__DATA SHOWN__
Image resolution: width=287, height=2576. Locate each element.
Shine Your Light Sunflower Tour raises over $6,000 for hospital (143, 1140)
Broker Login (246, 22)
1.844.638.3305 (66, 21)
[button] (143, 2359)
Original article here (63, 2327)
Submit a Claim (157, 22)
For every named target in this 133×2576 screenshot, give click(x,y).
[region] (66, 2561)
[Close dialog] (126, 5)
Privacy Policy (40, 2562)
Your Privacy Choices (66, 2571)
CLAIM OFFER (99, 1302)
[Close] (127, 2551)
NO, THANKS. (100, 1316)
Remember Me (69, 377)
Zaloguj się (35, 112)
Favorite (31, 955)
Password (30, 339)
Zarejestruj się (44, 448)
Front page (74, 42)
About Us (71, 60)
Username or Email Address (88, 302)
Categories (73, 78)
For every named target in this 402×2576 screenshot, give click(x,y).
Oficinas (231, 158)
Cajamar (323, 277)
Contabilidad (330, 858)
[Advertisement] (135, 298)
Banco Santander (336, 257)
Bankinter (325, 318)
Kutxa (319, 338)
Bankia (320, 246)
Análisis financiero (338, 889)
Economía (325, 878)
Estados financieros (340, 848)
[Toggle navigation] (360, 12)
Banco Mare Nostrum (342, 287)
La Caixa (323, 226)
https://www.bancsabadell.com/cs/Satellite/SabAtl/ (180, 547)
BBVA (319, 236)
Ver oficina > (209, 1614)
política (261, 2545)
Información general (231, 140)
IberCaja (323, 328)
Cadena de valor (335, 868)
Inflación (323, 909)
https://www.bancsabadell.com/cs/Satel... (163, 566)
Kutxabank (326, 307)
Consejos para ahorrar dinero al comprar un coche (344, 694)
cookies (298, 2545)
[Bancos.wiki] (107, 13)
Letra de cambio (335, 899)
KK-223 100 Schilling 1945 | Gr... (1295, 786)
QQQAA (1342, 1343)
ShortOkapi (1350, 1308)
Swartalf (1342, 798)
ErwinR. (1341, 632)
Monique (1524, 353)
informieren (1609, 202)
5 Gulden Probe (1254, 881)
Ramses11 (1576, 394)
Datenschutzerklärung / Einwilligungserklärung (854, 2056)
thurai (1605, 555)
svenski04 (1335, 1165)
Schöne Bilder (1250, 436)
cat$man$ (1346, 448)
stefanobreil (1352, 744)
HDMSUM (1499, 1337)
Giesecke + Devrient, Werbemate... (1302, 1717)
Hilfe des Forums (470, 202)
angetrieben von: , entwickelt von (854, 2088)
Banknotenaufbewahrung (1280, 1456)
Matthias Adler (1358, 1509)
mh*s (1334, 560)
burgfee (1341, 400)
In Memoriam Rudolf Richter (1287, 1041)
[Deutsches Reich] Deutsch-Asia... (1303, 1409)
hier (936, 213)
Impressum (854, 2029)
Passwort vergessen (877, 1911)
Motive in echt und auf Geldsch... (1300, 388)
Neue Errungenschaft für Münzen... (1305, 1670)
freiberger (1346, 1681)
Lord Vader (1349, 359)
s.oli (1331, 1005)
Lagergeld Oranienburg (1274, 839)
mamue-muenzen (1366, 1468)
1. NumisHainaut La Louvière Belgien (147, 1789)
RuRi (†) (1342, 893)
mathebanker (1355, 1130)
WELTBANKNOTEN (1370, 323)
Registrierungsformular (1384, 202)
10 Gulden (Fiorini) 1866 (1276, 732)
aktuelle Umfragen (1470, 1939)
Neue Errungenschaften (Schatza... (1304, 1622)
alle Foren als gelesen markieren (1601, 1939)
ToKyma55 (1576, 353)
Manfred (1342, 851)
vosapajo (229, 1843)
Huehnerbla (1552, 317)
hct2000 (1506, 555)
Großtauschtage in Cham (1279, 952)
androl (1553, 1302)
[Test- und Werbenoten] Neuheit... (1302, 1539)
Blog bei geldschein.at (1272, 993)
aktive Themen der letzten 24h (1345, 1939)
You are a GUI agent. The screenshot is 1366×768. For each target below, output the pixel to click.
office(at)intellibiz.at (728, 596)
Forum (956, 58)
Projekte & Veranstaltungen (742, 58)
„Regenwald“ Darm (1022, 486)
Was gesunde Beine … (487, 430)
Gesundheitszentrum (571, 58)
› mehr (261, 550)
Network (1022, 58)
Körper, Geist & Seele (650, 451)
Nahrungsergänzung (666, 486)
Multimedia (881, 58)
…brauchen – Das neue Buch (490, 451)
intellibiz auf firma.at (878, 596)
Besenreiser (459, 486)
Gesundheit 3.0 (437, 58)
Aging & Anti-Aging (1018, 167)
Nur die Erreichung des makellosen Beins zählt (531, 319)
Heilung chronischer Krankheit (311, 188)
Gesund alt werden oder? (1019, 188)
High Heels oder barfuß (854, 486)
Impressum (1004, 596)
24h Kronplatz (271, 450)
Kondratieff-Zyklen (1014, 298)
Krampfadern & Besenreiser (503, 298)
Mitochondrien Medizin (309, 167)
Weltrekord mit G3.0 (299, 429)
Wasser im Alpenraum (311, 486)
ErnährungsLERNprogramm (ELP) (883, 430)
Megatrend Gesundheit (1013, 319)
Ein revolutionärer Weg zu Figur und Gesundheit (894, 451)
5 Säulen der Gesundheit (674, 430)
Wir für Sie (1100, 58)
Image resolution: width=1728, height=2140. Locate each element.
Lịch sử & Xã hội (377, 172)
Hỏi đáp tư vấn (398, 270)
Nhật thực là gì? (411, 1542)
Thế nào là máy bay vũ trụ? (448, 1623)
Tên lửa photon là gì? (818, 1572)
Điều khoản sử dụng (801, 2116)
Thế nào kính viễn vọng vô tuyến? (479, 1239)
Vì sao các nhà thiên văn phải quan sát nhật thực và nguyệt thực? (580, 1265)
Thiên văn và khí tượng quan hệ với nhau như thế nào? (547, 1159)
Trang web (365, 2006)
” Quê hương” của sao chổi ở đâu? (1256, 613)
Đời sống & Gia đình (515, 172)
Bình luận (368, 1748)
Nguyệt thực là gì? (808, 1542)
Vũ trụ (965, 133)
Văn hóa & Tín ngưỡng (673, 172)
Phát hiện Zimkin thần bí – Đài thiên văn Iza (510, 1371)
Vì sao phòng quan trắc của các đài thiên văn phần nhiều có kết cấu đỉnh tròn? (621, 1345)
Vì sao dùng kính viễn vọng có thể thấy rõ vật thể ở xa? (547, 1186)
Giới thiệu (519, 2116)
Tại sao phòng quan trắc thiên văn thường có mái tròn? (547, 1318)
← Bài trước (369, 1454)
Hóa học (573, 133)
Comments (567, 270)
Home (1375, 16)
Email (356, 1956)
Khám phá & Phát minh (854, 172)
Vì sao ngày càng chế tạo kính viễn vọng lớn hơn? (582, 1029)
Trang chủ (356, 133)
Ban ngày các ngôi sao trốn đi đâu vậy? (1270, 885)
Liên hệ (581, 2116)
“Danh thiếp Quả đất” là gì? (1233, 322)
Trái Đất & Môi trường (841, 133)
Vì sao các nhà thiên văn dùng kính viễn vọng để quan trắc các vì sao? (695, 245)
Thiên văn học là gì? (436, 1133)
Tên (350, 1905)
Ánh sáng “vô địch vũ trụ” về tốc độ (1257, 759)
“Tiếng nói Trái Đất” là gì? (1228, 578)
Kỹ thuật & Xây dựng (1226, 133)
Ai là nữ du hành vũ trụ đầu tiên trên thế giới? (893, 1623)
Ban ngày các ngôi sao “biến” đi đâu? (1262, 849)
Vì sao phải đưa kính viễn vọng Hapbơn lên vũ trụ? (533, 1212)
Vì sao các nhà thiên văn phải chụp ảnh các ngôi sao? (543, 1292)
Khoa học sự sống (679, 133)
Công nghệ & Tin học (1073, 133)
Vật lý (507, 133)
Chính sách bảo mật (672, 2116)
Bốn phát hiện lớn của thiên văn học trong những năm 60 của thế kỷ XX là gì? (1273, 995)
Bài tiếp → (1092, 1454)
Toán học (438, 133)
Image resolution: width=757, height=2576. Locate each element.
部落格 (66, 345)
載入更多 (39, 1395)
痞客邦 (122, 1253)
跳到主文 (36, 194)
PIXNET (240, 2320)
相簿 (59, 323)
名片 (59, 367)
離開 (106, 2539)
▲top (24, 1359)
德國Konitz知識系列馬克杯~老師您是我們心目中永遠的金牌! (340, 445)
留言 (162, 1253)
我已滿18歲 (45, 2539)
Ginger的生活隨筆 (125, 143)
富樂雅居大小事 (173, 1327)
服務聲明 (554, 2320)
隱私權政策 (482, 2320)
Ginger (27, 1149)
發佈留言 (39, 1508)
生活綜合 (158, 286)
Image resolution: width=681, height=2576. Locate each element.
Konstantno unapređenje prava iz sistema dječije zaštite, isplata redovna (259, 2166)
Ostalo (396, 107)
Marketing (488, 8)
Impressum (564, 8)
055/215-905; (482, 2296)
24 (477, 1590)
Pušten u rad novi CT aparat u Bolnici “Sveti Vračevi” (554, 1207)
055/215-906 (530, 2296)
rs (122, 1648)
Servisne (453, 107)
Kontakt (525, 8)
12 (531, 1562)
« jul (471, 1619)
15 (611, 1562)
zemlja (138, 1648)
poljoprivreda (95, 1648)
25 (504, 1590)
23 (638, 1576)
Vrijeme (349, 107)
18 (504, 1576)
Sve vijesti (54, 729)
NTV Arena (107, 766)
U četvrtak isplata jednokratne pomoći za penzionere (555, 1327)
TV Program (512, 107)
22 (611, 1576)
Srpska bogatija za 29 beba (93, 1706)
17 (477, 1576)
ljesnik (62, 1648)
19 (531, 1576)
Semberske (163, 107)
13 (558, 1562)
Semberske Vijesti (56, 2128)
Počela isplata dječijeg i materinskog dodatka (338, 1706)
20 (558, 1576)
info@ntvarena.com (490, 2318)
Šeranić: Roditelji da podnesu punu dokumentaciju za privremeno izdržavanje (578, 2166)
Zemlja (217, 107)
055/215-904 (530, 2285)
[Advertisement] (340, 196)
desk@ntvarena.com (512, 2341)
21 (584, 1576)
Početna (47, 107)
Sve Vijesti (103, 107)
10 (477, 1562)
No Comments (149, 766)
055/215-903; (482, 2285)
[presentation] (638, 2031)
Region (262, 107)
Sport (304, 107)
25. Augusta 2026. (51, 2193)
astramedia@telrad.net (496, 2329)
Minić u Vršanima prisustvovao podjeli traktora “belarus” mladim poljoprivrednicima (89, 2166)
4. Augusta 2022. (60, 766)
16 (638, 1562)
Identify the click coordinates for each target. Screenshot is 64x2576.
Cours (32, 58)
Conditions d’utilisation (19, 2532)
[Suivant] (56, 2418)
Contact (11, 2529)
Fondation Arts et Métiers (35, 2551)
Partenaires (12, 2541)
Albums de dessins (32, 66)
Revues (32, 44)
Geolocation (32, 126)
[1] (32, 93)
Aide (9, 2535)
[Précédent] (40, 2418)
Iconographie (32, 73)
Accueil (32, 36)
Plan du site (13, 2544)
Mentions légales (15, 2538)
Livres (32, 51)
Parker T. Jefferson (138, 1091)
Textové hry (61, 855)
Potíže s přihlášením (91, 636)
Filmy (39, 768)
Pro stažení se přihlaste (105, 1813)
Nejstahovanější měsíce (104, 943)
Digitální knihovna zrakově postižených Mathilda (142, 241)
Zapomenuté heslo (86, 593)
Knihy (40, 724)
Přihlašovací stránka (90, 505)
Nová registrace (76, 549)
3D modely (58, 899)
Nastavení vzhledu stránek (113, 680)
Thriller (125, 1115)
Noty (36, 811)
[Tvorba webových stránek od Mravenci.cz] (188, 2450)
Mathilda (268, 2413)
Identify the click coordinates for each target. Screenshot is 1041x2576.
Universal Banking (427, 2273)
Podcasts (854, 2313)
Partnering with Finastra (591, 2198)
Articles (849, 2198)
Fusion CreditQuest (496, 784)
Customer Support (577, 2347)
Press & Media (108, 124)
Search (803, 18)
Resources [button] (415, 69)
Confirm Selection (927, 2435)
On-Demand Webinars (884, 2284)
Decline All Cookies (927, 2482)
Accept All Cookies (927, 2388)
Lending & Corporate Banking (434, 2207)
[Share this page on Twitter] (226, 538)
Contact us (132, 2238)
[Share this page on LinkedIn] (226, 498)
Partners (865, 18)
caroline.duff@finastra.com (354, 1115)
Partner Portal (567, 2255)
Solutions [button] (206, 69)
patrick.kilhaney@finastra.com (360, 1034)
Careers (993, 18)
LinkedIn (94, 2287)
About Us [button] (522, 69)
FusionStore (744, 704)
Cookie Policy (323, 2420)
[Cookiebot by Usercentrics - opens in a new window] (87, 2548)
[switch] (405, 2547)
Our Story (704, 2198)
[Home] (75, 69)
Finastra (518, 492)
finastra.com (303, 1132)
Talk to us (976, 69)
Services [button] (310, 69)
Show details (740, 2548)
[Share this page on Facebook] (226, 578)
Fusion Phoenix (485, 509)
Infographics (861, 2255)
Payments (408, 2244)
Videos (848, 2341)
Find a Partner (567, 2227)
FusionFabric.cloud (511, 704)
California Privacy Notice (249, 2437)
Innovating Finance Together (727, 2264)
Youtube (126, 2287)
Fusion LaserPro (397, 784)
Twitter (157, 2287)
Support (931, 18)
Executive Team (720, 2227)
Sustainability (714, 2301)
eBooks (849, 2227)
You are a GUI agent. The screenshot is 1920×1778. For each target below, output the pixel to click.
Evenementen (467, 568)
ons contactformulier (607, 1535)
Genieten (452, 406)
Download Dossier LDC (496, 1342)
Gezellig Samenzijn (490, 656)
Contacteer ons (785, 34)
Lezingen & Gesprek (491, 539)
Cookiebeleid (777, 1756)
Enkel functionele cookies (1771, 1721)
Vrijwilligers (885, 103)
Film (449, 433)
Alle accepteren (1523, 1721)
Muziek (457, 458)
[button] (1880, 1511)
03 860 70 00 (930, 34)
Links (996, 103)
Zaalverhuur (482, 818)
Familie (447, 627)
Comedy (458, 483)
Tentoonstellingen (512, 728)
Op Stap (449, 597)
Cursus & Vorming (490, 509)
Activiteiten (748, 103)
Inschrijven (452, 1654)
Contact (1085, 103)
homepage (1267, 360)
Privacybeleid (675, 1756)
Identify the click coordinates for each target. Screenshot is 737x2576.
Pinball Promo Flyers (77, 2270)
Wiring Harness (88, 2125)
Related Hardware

__WHAT THIS TASK INVOLVES__
Take the records above and return, word for word, only the lines that fall from the line with "mamue-muenzen (1366, 1468)" to the line with "Darm (1022, 486)", both of them included.

__YOUR RESPONSE__
mamue-muenzen (1366, 1468)
1. NumisHainaut La Louvière Belgien (147, 1789)
RuRi (†) (1342, 893)
mathebanker (1355, 1130)
WELTBANKNOTEN (1370, 323)
Registrierungsformular (1384, 202)
10 Gulden (Fiorini) 1866 (1276, 732)
aktuelle Umfragen (1470, 1939)
Neue Errungenschaften (Schatza... (1304, 1622)
alle Foren als gelesen markieren (1601, 1939)
ToKyma55 (1576, 353)
Manfred (1342, 851)
vosapajo (229, 1843)
Huehnerbla (1552, 317)
hct2000 (1506, 555)
Großtauschtage in Cham (1279, 952)
androl (1553, 1302)
[Test- und Werbenoten] Neuheit... (1302, 1539)
Blog bei geldschein.at (1272, 993)
aktive Themen der letzten 24h (1345, 1939)
You are a GUI agent. The screenshot is 1366×768. For each target below, output the pixel to click.
office(at)intellibiz.at (728, 596)
Forum (956, 58)
Projekte & Veranstaltungen (742, 58)
„Regenwald“ Darm (1022, 486)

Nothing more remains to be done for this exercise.